__SOURCE EXCERPT__:
========================================
# DATA 1030 Exploratory Data Analysis Lab


## Lab Overview
* **TA Demo** Run `jupyter nbconvert data1030_eda_lab.ipynb --to slides --post serve` in the directory of this notebook
* **Students** Please run `jupyter-notebook` in the directory of this notebook
* Download the datasets [hubway_trips.csv](https://drive.google.com/open?id=1UDy46QKDDBoAhoQGQkKvrCDBq058qHtx) and [hubway_stations.csv](https://drive.google.com/open?id=1I45gpcbiPzWu_peSzK0OM65DvB5WeOeC)
* Please complete all the TODOs. **Most of the tasks require 1-2 lines of code.**
* When in doubt, reference the Pandas and Scikit-Learn documentation.

In [None]:
# Run this cell before completing the tasks below

%matplotlib inline
import matplotlib
import pandas as pd # package for data analysis, reading in the data, summarizing data, manipulating data
import numpy as np # package for math operations
import matplotlib.pyplot as plt # package for plotting
from IPython.display import Image
from sklearn import preprocessing, neighbors

# Dataset - Hubway Bike Rentals
* Bike trips taken with a variety of metrics collected on the trip
* Questions that the data can answer:
  * Where do Hubway users ride? 
  * When do they ride? 
  * How far do they go? 
  * Which stations are most popular? 
  * On what days of the week are most rides taken? 
  * How do user patterns differ between members and casual riders? 

# DATA EXPLORATION

# First look at the data

* Read in raw data - we will be using [Pandas](http://pandas.pydata.org/pandas-docs/stable/10min.html) to make a DataFrame. 
* What are the attributes of the data?
* Summary statistics

In [None]:
trips = pd.read_csv('hubway_trips.csv') # read in the data as a DataFrame
trips.head() # shows the first couple of rows of the dataset

What is the dimensionality of our dataset (number of rows, number of columns)?

In [None]:
print(trips.shape) # what is the dimensionality of our dataset (number of rows, number of columns)

Summary statistics for our dataset for both numerical and categorical variables:

In [None]:
trips.describe(include = 'all') # get counts and summary statistics for the data (include is to show results for numerical and categorical data)

# Selecting and Filtering Data
* Select columns you are interested in

In [None]:
columns_you_want = ['start_date', 'end_date'] # specify columns you're interested in
chosen_columns = trips[columns_you_want] # select the columns
chosen_columns.head() # show first couple of lines of this new variable 

Filter the data - let's get the data of all the millennials
- eg. get the data of female: female = trips[trips.gender == 'Female']

In [None]:
# TODO: filter the data and get all the millennials (born after 1982)
========================================
__DATA SECTION__:
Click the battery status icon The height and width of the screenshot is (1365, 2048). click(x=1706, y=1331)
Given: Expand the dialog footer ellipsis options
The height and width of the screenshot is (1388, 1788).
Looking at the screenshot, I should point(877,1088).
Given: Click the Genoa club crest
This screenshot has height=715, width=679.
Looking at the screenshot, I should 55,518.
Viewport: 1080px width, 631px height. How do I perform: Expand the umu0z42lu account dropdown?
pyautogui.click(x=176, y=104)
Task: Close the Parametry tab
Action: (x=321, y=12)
========================================
__TASKS AND EXERCISES__:
1 - In the lab notebook, which birth years does the filtering TODO use to define millennials?
2 - Reproduce verbatim the part of the lab notebook that opens with the words containing "# Dataset - Hubway" and closes with "Hubway users ride?".

__SOLVED PROBLEMS__:
1 - Those born after 1982.

2 -
# Dataset - Hubway Bike Rentals
* Bike trips taken with a variety of metrics collected on the trip
* Questions that the data can answer:
  * Where do Hubway users ride?